Singles from Little Hell
- "Fragile Bird" Released: April 5, 2011; "Weightless" Released: 2011; "The Grand Optimist" Released: 2012;

= Little Hell (album) =

Little Hell is the third album by City and Colour, released on June 7, 2011. Besides Dallas Green who recorded the majority of the instrumentals himself, contributing musicians on the record include Daniel Romano of Attack in Black, Dylan Green and Scott Remila of Raising the Fawn, Nick Skalkos of The Miniatures, Misha Bower of Bruce Peninsula and Anna Jarvis and Jordan Mitchell of The Rest. The album art is an illustration of Allard Schager's photograph "Fields of Gold", taken in a tulip field outside Alkmaar in North Holland.

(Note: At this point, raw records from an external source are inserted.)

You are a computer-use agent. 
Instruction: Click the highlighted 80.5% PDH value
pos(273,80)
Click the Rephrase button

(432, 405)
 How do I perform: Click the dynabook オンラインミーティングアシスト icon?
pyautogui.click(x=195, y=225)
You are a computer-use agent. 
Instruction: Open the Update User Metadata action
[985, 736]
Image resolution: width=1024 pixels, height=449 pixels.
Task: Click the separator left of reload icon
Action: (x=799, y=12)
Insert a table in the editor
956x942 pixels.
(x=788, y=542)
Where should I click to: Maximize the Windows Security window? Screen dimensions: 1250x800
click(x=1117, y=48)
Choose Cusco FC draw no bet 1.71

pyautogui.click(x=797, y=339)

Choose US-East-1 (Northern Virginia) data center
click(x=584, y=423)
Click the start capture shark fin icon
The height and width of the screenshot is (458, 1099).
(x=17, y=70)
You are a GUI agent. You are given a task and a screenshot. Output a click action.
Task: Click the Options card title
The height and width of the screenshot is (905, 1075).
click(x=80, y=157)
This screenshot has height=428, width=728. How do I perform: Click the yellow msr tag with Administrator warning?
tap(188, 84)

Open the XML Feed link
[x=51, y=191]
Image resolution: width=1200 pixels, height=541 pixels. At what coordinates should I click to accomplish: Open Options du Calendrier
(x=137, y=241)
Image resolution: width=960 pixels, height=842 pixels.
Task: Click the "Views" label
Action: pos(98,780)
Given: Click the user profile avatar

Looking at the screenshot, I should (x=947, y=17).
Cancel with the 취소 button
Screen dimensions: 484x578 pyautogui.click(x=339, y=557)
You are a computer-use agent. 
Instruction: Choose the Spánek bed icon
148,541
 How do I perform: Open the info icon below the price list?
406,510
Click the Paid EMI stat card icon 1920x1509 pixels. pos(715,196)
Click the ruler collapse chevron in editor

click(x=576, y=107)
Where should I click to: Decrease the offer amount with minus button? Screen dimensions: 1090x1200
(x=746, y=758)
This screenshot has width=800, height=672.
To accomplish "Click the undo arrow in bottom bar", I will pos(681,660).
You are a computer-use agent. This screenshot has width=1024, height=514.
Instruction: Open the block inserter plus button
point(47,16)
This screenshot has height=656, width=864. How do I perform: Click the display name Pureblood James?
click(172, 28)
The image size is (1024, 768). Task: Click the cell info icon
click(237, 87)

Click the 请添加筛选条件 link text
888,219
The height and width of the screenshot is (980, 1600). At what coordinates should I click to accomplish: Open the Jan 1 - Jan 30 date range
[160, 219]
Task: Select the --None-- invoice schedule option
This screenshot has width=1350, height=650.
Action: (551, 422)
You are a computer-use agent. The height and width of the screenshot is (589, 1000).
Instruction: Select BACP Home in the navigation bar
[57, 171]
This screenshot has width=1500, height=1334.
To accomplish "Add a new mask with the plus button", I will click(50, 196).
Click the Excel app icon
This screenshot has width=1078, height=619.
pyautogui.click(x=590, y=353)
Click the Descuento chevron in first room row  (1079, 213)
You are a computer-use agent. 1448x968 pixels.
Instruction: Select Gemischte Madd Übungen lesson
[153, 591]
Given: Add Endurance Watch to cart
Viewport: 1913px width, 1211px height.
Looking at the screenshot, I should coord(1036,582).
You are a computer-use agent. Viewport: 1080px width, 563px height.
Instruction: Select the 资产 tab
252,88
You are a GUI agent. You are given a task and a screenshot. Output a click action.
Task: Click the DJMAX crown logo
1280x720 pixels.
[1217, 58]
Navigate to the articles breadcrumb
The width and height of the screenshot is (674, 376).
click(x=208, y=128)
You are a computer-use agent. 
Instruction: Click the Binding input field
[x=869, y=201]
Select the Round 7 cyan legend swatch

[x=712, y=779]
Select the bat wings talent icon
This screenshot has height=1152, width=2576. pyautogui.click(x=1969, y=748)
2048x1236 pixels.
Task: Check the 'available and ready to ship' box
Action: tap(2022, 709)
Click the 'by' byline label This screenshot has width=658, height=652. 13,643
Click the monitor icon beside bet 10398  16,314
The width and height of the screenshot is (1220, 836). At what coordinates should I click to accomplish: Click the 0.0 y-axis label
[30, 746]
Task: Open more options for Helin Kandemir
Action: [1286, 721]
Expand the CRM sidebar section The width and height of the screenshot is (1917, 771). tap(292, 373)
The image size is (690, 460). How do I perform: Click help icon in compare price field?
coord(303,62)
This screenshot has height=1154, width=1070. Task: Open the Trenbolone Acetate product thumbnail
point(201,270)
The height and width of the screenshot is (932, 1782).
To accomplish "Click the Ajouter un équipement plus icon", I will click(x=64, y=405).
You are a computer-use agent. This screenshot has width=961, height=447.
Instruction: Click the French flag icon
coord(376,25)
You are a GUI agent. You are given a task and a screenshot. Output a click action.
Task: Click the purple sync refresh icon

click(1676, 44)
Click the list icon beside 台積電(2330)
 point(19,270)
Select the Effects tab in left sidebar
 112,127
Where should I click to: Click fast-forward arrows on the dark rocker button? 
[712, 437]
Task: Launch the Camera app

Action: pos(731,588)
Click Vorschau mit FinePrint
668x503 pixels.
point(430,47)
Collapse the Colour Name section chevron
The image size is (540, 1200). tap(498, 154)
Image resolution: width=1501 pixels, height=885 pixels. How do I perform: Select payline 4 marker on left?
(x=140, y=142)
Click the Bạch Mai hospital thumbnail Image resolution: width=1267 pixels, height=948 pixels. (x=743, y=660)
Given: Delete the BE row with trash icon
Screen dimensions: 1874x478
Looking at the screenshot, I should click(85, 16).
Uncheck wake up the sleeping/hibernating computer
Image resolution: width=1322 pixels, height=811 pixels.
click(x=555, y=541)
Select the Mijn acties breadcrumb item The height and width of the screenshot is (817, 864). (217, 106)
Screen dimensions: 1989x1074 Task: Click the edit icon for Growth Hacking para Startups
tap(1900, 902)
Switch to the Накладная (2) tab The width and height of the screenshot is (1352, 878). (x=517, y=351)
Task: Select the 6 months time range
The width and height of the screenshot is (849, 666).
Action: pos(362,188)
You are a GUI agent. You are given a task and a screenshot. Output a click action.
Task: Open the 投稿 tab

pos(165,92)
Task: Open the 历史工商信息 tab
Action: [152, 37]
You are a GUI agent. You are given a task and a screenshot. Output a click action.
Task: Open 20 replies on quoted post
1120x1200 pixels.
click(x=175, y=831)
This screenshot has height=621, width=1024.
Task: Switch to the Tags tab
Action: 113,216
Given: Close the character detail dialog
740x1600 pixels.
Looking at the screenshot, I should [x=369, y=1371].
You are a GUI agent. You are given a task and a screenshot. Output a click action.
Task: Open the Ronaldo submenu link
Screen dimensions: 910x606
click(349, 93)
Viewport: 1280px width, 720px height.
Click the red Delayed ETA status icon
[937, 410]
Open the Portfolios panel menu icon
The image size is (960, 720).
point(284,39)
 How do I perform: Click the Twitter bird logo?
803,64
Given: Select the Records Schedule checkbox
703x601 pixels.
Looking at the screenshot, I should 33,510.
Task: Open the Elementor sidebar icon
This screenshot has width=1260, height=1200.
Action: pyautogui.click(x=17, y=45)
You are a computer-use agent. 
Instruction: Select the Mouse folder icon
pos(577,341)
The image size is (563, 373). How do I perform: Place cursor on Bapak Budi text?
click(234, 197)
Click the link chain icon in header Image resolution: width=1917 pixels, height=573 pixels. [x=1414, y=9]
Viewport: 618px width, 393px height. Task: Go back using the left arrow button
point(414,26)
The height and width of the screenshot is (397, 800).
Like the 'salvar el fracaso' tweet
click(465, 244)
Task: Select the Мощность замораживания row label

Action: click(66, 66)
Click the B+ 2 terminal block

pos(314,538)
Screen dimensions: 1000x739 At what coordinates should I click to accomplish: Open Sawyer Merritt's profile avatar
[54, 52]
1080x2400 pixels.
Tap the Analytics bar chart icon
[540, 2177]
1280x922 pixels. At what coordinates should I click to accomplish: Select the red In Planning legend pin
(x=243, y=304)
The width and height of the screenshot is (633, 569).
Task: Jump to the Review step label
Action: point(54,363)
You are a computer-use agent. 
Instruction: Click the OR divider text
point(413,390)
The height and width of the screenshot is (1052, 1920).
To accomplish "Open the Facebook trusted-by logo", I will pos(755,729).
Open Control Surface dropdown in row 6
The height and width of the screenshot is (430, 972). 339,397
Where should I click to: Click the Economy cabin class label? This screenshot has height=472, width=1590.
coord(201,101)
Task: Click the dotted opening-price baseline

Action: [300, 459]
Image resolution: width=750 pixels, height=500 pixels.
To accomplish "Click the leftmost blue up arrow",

The album received generally positive reviews from music critics. At Metacritic, which assigns a normalized rating out of 100 to reviews from mainstream critics, the album received an average score of 78, based on 11 reviews, which indicates "generally favorable reviews". The track "Sorrowing Man" was used as the opening theme song of the Thandiwe Newton series Rogue during its second season, and was also used in the One Tree Hill ninth-season episode, "A Rush of Blood to the Head".
Album cover art work inspired by the 1976 film Futureworld. In the film once the cast enters the simulation the art work hanging on the wall at the 27:53 time stamp can be seen however not identical to the album cover the inspiration is revealed.

Professional ratings
Aggregate scores
| Source | Rating |
| Metacritic | 78/100 |
Review scores
| Source | Rating |
| AbsolutePunk | 86% |
| AllMusic | Star |
| Blare | Star Half star |
| Rock Sound | 8/10 |
| Spin | 7/10 |

==Promotion and release==
Green began performing the songs "O' Sister" and "Silver and Gold" live on his Canadian tour in September 2009, while most of the album was already written, although it was not recorded until January 2011. Although "O' Sister" had been confirmed by Green to be the first single, "Fragile Bird" was released instead, on April 5, 2011. The music video of "Fragile Bird" was premiered on Dallas' YouTube channel on May 26, 2011. On February 23, 2011, Green revealed the album's name as Little Hell. On March 23, 2011, Green revealed the album's track listing and release date on his MySpace blog. On May 31, 2011, a week before the release, the album was streamed for free through the websites of MTV and MuchMusic for Canadian residents. The album debuted at number 1 on the Canadian Albums Chart, selling over 20,000 copies in its first week, and at number 28 on the US Billboard 200.

==Track listing==

| No. | Title | Length |
|---|---|---|
| 1. | "We Found Each Other in the Dark" | 4:22 |
| 2. | "Natural Disaster" | 3:50 |
| 3. | "The Grand Optimist" | 4:05 |
| 4. | "Little Hell" | 4:43 |
| 5. | "Fragile Bird" | 4:17 |
| 6. | "Northern Wind" | 4:16 |
| 7. | "O' Sister" | 4:16 |
| 8. | "Weightless" | 3:32 |
| 9. | "Sorrowing Man" | 4:32 |
| 10. | "Silver and Gold" | 4:40 |
| 11. | "Hope for Now" | 4:57 |

iTunes bonus tracks
| No. | Title | Length |
|---|---|---|
| 12. | "Weightless" (Demo) | 2:11 |
| 13. | "O' Sister" (Live) | 4:05 |
| 14. | "At the Bird's Foot" (Vocal) | 4:15 |

==Personnel==
===City and Colour===
- Dallas Green – vocals, guitar, piano
- Daniel Romano – guitars, bass guitar, harmonies, pedal steel, organ, piano
- Dylan Green – drums, percussion
- Scott Remila – bass guitar, harmonies

===Additional musicians===
- Nick Skalkos – drums on "Fragile Bird" and "Weightless"
- Misha Bower – harmonies on "Weightless"
- Anna Jarvis – cello on "Northern Wind" and "Silver and Gold"

==Charts==

===Weekly charts===

| Chart (2011) | Peak position |
|---|---|
| Australian Albums (ARIA) | 2 |
| Canadian Albums (Billboard) | 1 |
| Scottish Albums (OCC) | 45 |
| UK Albums (OCC) | 47 |
| US Billboard 200 | 28 |
| US Top Alternative Albums (Billboard) | 9 |
| US Independent Albums (Billboard) | 7 |
| US Top Rock Albums (Billboard) | 11 |

===Year-end charts===

| Chart (2011) | Position |
|---|---|
| Canadian Albums (Billboard) | 40 |

==Certifications==

| Region | Certification | Certified units/sales |
| Australia (ARIA) | Gold | 35,000^{^} |
| Canada (Music Canada) | 2× Platinum | 160,000^{‡} |
^{^} Shipments figures based on certification alone. ^{‡} Sales+streaming figures based on certification alone.